(Dataset content)
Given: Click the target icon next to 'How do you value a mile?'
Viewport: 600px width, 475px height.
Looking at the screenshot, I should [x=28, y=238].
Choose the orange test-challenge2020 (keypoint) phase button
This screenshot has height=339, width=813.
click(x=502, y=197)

---

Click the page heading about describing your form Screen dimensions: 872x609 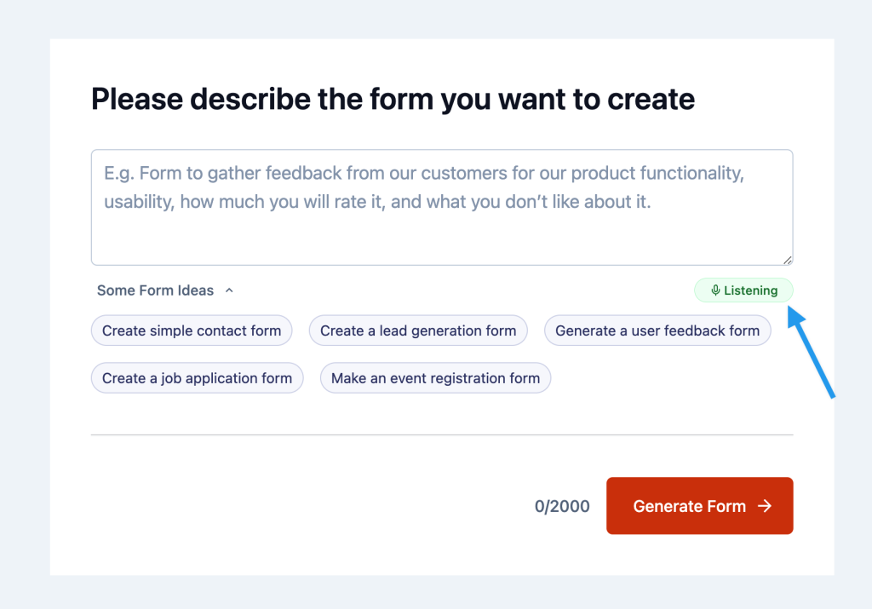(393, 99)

---

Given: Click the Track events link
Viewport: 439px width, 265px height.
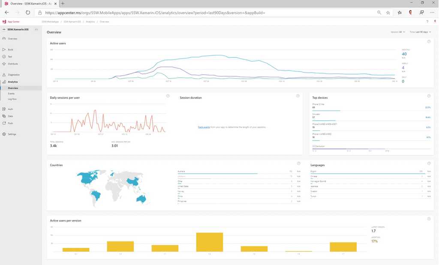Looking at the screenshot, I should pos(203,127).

(Task directions) Wherever "Given" turns up in the records, copy the whole line.

(Exercise answer)
Given: Click the target icon next to 'How do you value a mile?'
Given: Click the Track events link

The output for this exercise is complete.